Alle mie spalle venivano allineati e adagiati sempre più corpi, io e altri soccorritori, semplicemente con uno sguardo, capimmo che dovevamo fare una sola cosa: salvare le vite.
In quel momento, presi il posto dell’autista di quella linea che, stremato dall'accaduto, andò via.
Grazie al 37, abbiamo cominciato a trasportare quei corpi, li abbiamo alzati con cura e affetto mettendoli uno affianco all’altro, ma mai uno sopra all’altro. Se li avessimo sovrapposti, sicuramente avremmo fatto qualche viaggio in meno, ma avremmo usato disprezzo e cattiveria, proprio come coloro che avevano innescato la bomba.
Guidare l’autobus era il mio lavoro, era quello che sapevo fare meglio, ho cominciato a fare quel tragitto ripetutamente, e ogni volta che tornavo agli obitori la situazione era sempre più tragica; il momento dei riconoscimenti era uno strazio che mi ha sconvolto, anche se non conoscevo quelle persone.
Un avvenimento del genere non passerà mai, mi rimarrà per sempre dentro”.
Cosa l’ha spinta a continuare a guidare l’autobus?

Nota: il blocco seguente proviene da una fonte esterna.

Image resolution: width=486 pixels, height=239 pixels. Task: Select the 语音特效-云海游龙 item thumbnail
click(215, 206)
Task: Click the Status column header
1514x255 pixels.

“L’ho sentito come un dovere umano, ho una mia formazione culturale che mi avrebbe comunque spinto a comportarmi così, vedere la sofferenza e la cattiveria messa in opera da chi aveva organizzato quell'attentato mi aveva spinto a non tirarmi indietro, era più forte di me. Ho agito con grande commozione e convinzione, mi sono sentito parte di una città che, in un momento così concitato, ha reagito in tanti modi diversi”.

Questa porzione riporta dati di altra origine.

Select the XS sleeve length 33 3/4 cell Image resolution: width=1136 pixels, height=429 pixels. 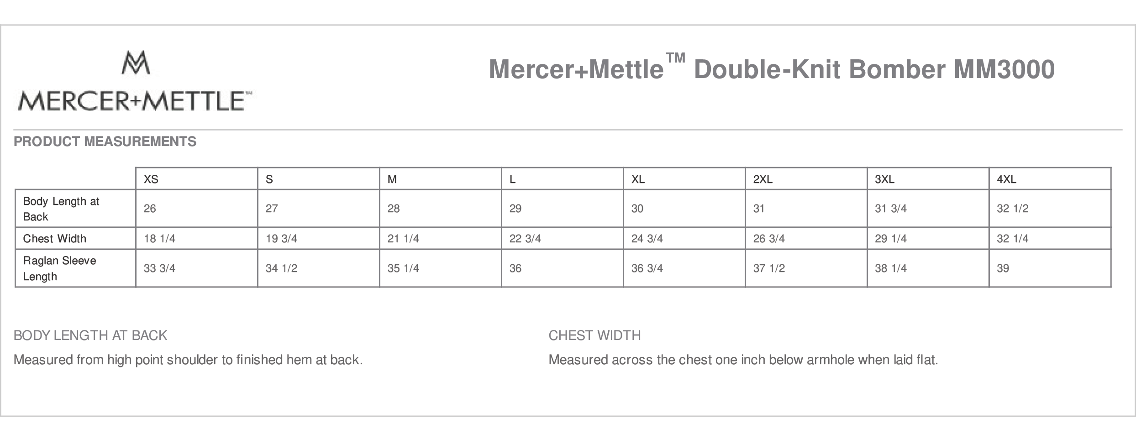tap(197, 268)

Quel giorno ha ancora effetti su di lei oggi?
“Quando racconto questa vicenda non riesco a separarmi dal ricordo. A distanza di 45 anni, rivivo con la stessa intensità quella giornata, come se il tempo non fosse trascorso.
Ogni volta che passo davanti alla stazione, per un attimo, i miei occhi vedono la tragica scena del 2 agosto, poi ritorno alla realtà”.
Cosa l’ha spinta a raccontare la sua testimonianza?
“Sono rimasto in silenzio per più di vent’anni, era tutto surreale e non riuscivo a metabolizzare l’accaduto.
Pensavo che, chi non era presente non potesse comprendere la vicenda e credere alle mie parole, perciò ho preferito non parlare.
Poi le persone cambiano, gli anni passano, e c’è bisogno di mantenere vivo il ricordo.
Grazie a diverse persone, per prima la prof.ssa Venturoli, sono riuscito a capire come la mia testimonianza potesse essere importante per rendere consapevoli le nuove generazioni e far sì che il 2 agosto non fosse ricordato come un giorno qualunque.”
Si sente di dare qualche consiglio alle nuove generazioni?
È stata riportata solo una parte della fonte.